チーム★アメリカ/ワールドポリスの円柱野郎のネタバレレビュー・内容・結末

4.0

このレビューはネタバレを含みます


世界警察“チームアメリカ”の活躍を描くトンデモ人形劇。

アメ~リカ~!ファ〇ク イェ~!!♪
「サウスパーク」のトレイ・パーカーとマット・ストーンが作っただけあって、まあ右も左もノリノリでぶった切るが、痛快痛快!
冒頭、チームアメリカが活動すればするほど街が破壊されていく様は皮肉でしかないけど、そこに世界情勢を憂いた深いテーマのようなモノが有るのかというと、俺はそこまでは無いと思う。
なにせそれらに批判的な人たちの事もこき下ろしてるからね。
そこにあるのは中立的な感覚で、「平和を乱すテロリストはクソだし、世界警察を標榜しつつ報復の連鎖を生んでるアメリカ軍もファ〇クだ、だが綺麗ごとばかり言うやつらはカマ野郎だ!」って感じ?w
そんなニュートラル(?)な思考で世の中をからかった“男の子の人形遊び”とでもいうか、彼らが面白いと思っているモノを、子供のような心で大人が作った遊びの映画かなと。

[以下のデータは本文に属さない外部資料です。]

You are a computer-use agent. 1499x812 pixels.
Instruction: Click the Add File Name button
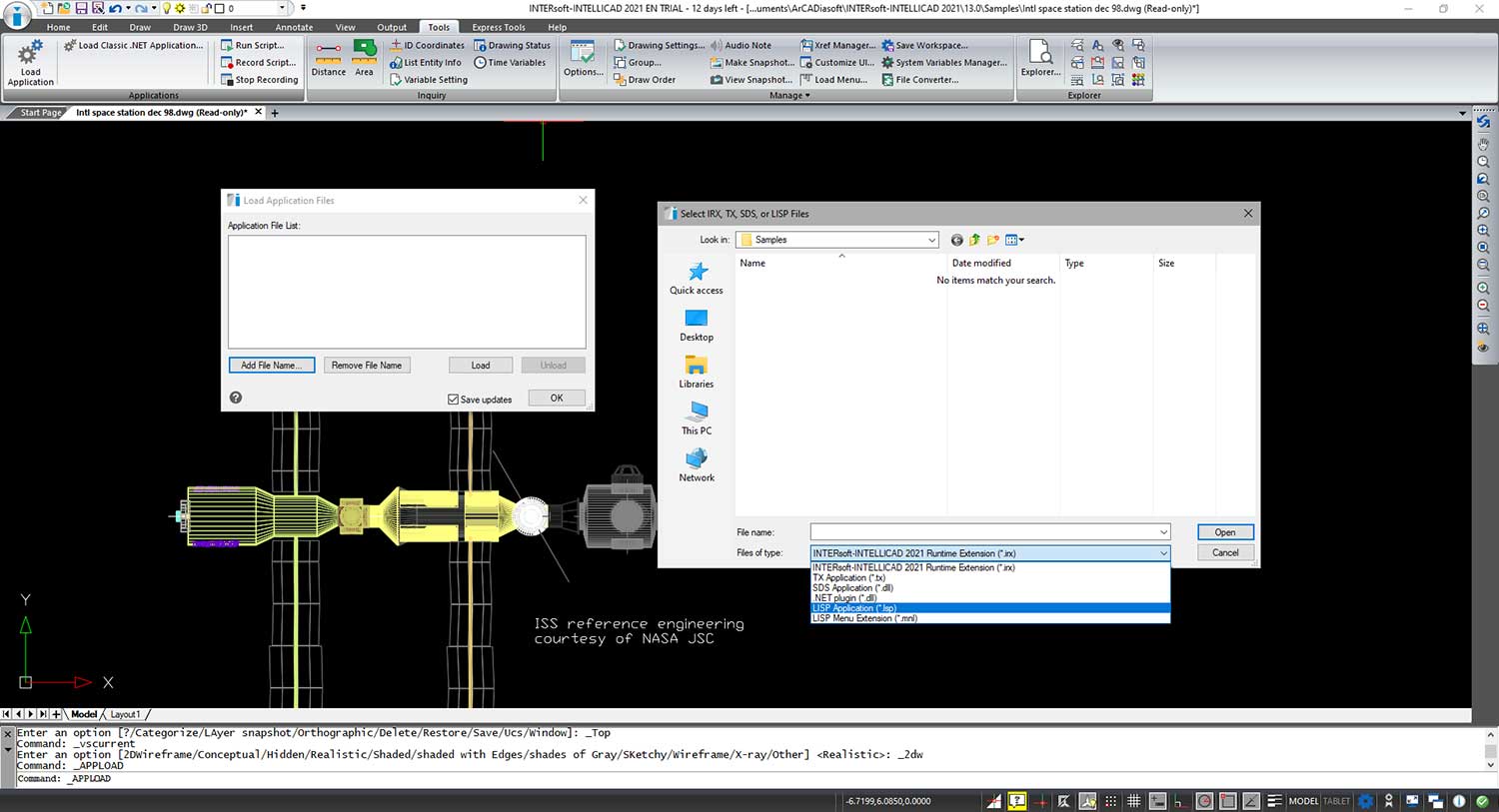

それを本気の長編パロディ映画として作ってしまうのだから、やはりすごい。
見た目からしてそのものズバリ「サンダーバード」のパロディ(クォリティが高い!)だけど、随所に「007」「スター・ウォーズ」「マトリックス」等や米国映画のお約束を小ネタとして挟んだ上でストーリーも流れるようにスムーズ。
下ネタも多いし基本的に下品だが、下らないことを本気でやっているところが良いよ!

所々ミュージカル仕立てなところもトレイ・パーカーとマット・ストーンらしい。
(独裁者の孤独を歌った“I'm So Ronery”はなかなか深い。)
ほんとに映画が好きなんだろうなあ。
だからこそ「パールハーバー」とマイケル・ベイへの集中攻撃も笑えるし、諸々の俳優に似せた人形をこっぴどく惨殺するのも悪趣味なのに面白い。